Here Comes the Boom

By: Zak Berliner

When you hear “the Seattle Seahawks,” what is the first thought that comes to mind? Russell Wilson? Richard Sherman? Super Bowl Champion? For most followers of football, the answer is most likely “defense.” Yes, the famed Seattle defense that all the NFL analysts gush about in almost every telecast. The football fan is force-fed the concept that Seattle has this unreal defense that can stop any offense at any time. All this talk is wonderful, but where is the proof that the Seahawks have a defense that is significantly above average? Or is it just like all the other defenses in the NFL? I wanted to know, so I did a statistical analysis that can determine if the Seattle defense from the 2013 and 2014 seasons, as of now, is that superior to the average defense. In order to get a good picture of the overall skill of the defense, I analyzed various statistics for the opposing offense, namely score, total yards, passing yards, completion percentage, rushing yards, and turnovers. Hopefully, this analysis can give an idea of whether the “Legion of Boom” moniker has any truth behind it, or if it is just a media fabrication. So, without further ado, let’s get into the stats.

The first statistic I tested is total score. If a defense can stop a team from scoring, it is reasonable to say that that defense is talented. Up to this point in time, since Week 1 of 2013, the average amount of points scored in an NFL game is 23.38 points. That is higher than I initially expected. By contrast, the average amount of points scored against the Seahawks is just 15.69. It seems like a big difference, but is the difference between the numbers statistically significant? In short, yes. Seattle significantly allows fewer points than the average team. The next stat I tested is total yards. A defense could be great at goal line stands but terrible in allowing yardage. But in fact, the average team allows 350.98 yards, while Seattle allows a mere 282.22 yards, an incredibly significant difference. Seattle is much better at stopping offenses from driving down the field. Seattle also allows significantly fewer passing yards, allowing only 184.97 yards as opposed to the league average of 238.37. People claim that Richard Sherman and Kam Chancellor are great at forcing incompletions. Are they? The league average completion percentage is 61.93%. The percentage against Seattle is also pretty high at 60.67%. However, surprisingly, the difference between those two percentages is statistically significant. Some people also think the Seahawks’ run defense is incredible.  There is not a huge difference, however, between the 112.69 yards against an average defense and the 97.58 yards against Seattle; regardless, that is also significant. Finally, we come to forced turnovers, a hallmark of a good defense. The average defense forces 1.54 turnovers per game. Seattle forces 2.2. That difference is….significant! Seattle’s defense was significantly better than the average defense in every category tested! The Seahawks truly have a defense far better than the regular NFL team.

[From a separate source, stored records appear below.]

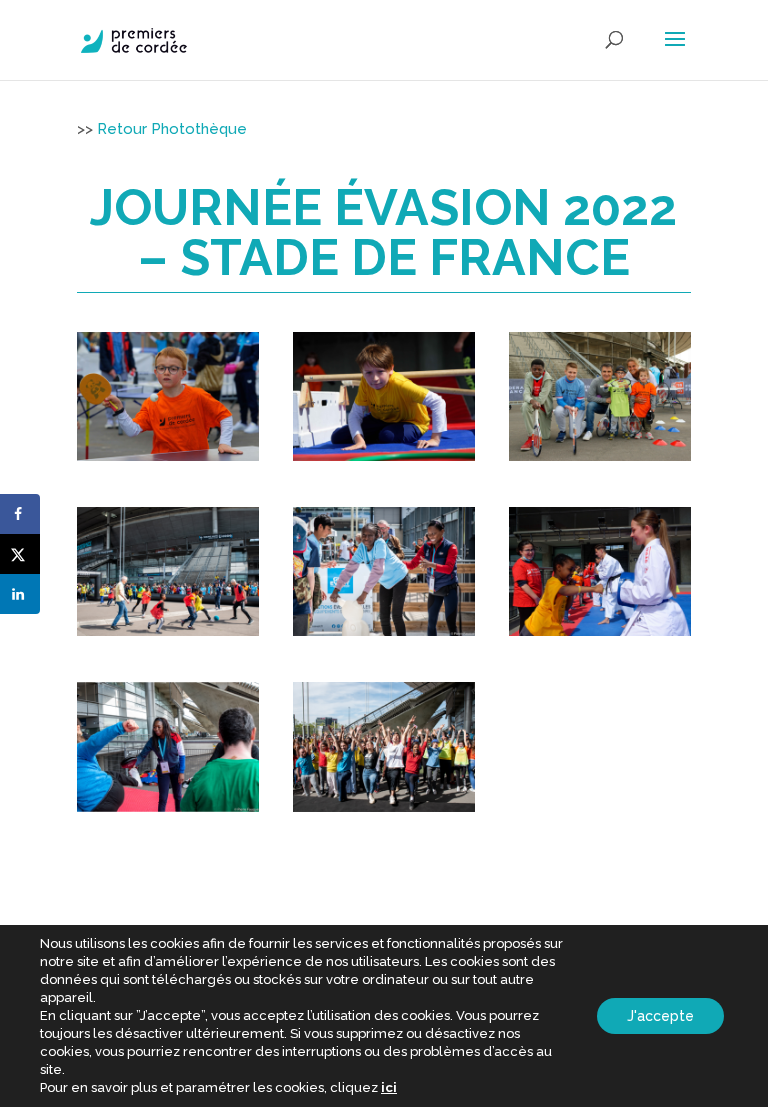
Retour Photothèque (172, 129)
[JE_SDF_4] (168, 636)
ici (389, 1087)
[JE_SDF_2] (384, 461)
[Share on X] (20, 554)
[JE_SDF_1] (168, 461)
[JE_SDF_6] (600, 636)
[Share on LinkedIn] (20, 594)
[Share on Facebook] (20, 514)
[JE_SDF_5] (384, 636)
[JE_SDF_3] (600, 461)
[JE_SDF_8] (384, 812)
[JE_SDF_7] (168, 812)
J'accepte (660, 1016)
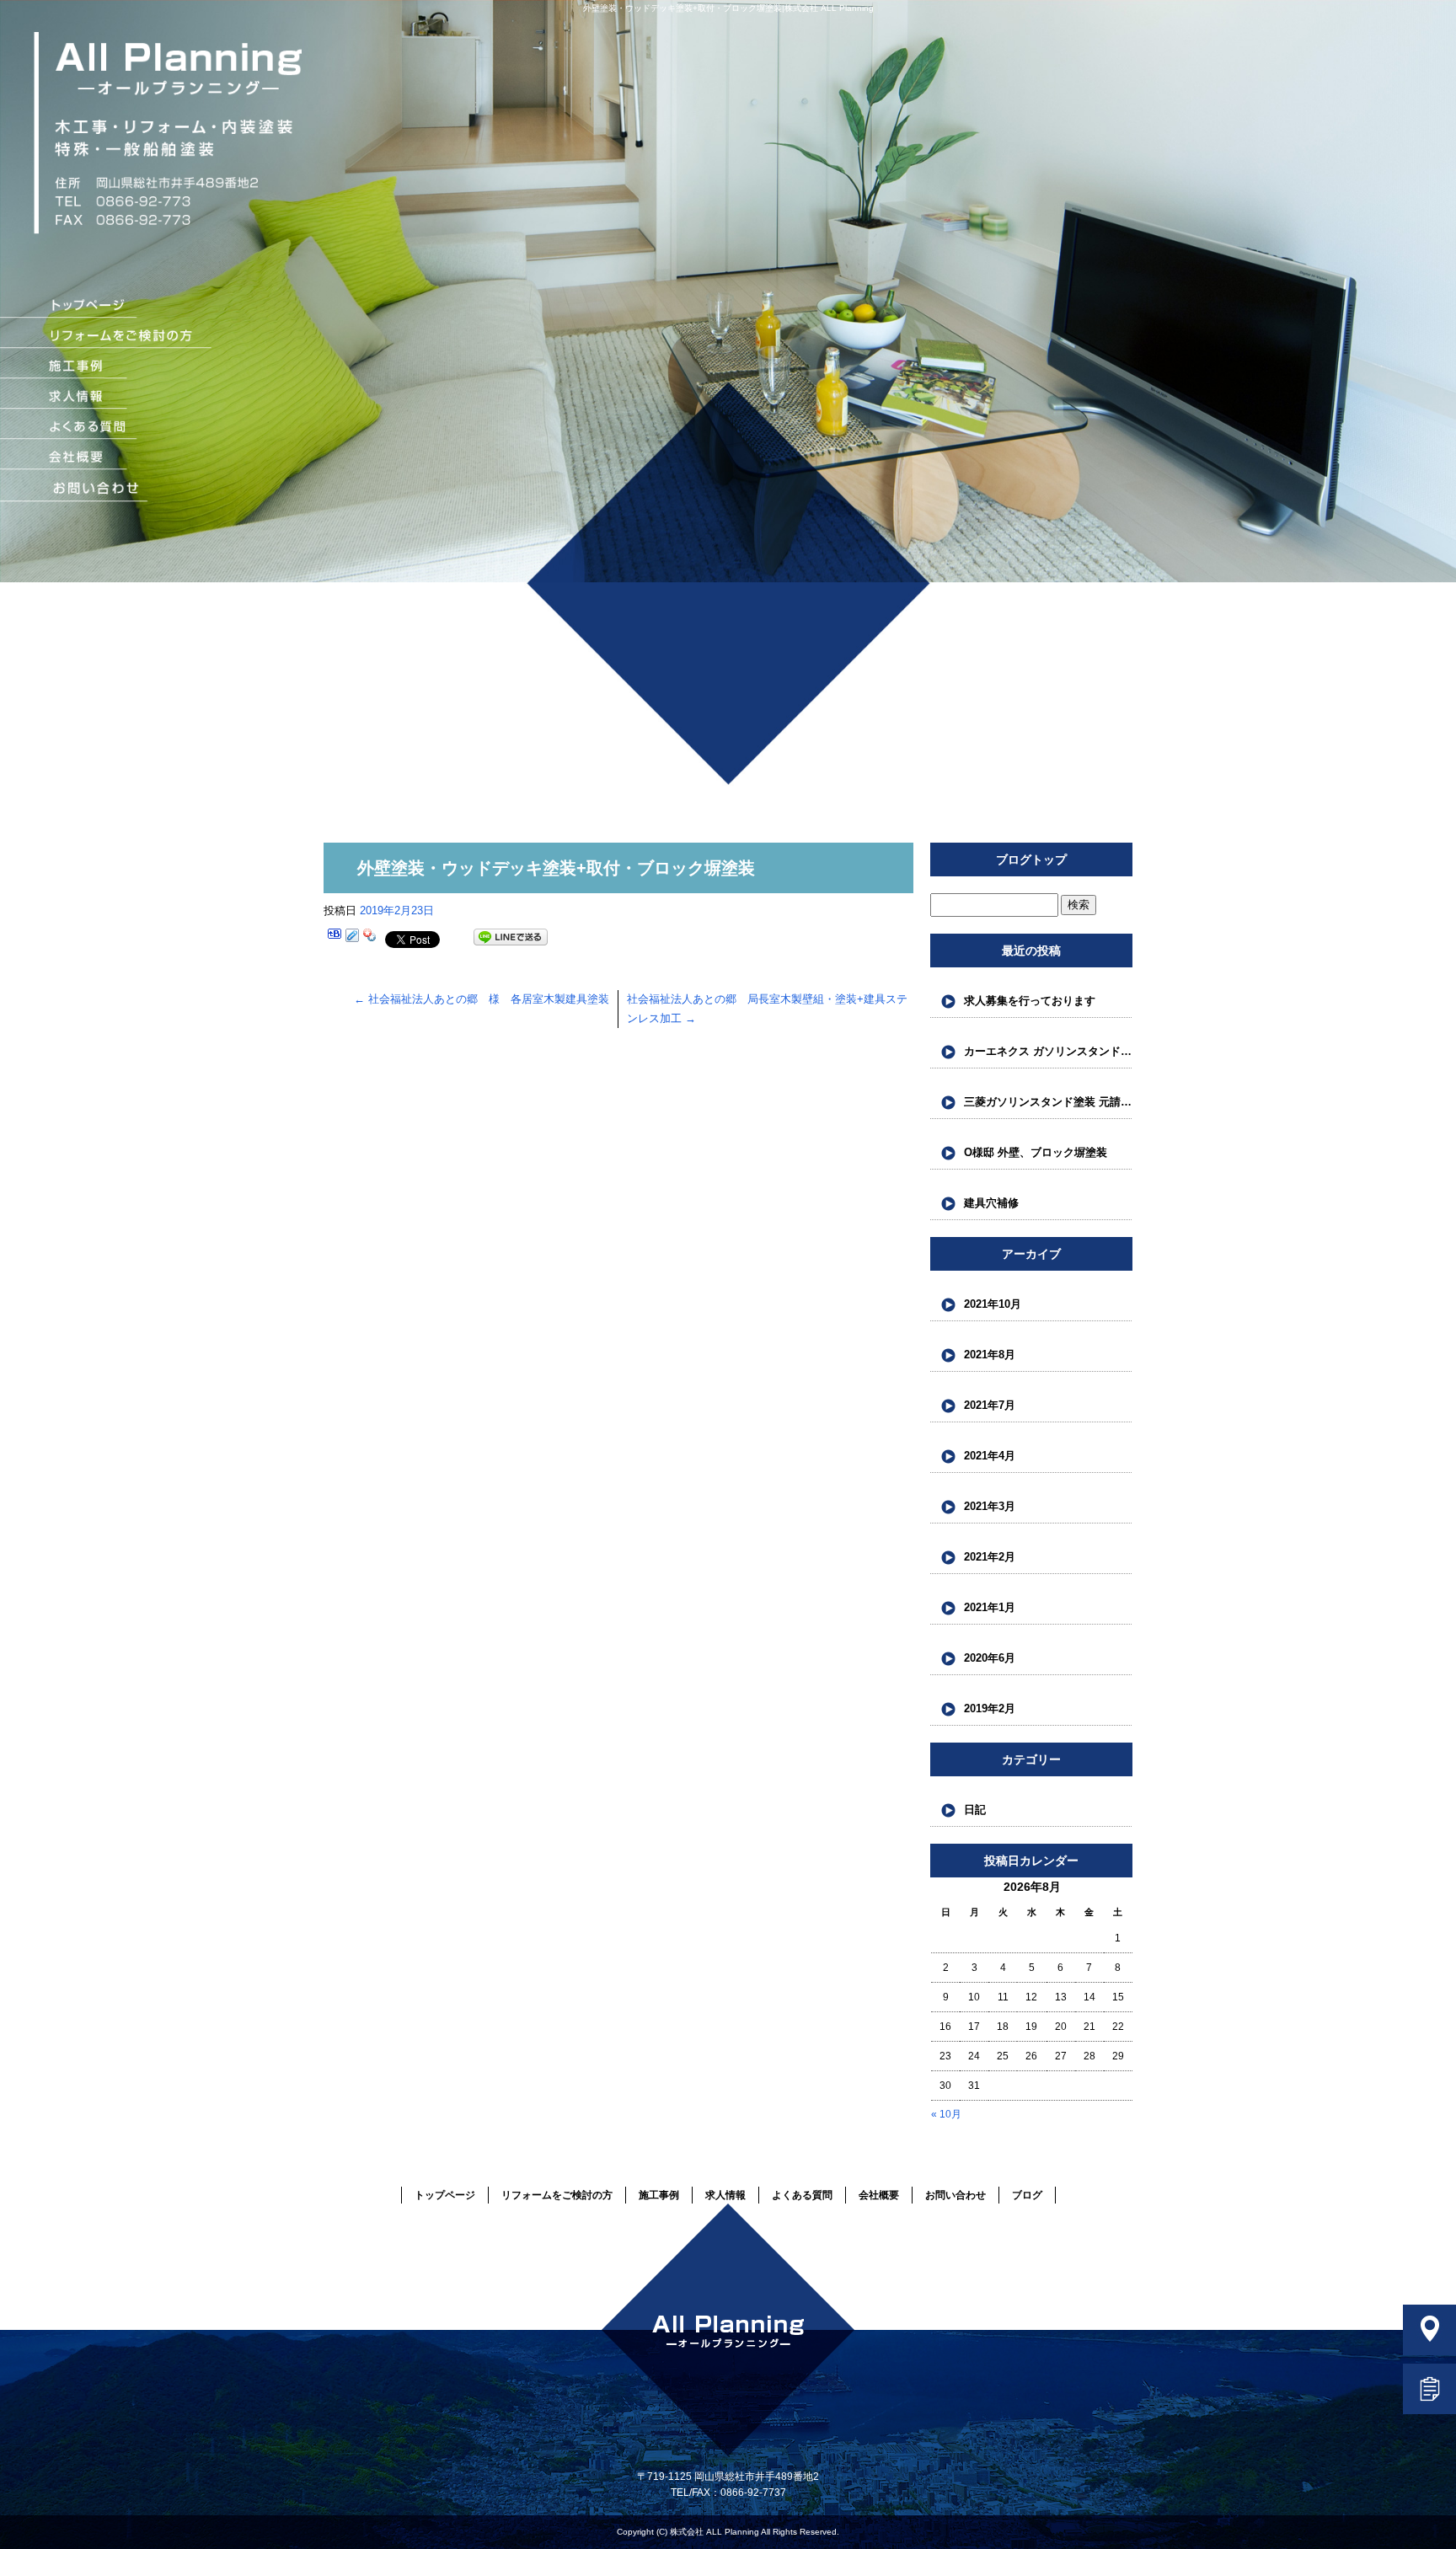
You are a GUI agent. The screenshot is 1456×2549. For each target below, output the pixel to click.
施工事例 (106, 367)
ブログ (1027, 2195)
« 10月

One other thing about Seattle: it is notorious for being a tough place to play. Every analyst points out the loudness of the “12th Man” of CenturyLink Field. However, does it actually make that much of a difference in how well the defense played? I analyzed the same statistical categories between Seattle’s games at home and on the road since the start of the 2013 season. When Seattle was at home, they gave up an average of 14.6 points, whereas on the road they gave up 16.78 points. The difference between those two numbers is actually not significant. Essentially, the Seahawks’ defense gave up the same amount of points at home and on the road. In total yards, the defense surrendered an average of 262.1 total yards at home, while it surrendered 302.33 total yards on the road. As opposed to the score, there was a significant difference between home and away yards allowed. When in Seattle, opposing teams threw for an average of 175.5 yards with a completion percentage of 59.43%, while they threw for 194.44 yards with a completion percentage of 61.91% when not in Seattle. Both the difference between passing yards and the difference between completion rates are significant. When at CenturyLink, teams rushed for 86.6 yards; at other stadiums they rushed for 108.56 yards, which is significantly different from the road value. Finally, at home, the Seahawk’s defense forced 2.4 turnovers, while they only forced 2 turnovers on the road. The difference in turnovers was significant. Therefore, the Seahawks defense played better at home in every category, with the exception of points allowed.

So, let’s review what the statistics have told us. The numbers proved that Seattle’s defense was far above average in points scored, total yards allowed, passing yards allowed, passing completion percentage, rushing yards allowed, and turnovers allowed. The Seahawks’ D was also superior at home in every category except for points allowed. Ultimately, these results confirm that Seattle’s defense is fantastic. They also confirm that the Seahawks do play better in Seattle. When other offenses face the Seahawks, they will need to prepare for a tough game, especially in Seattle.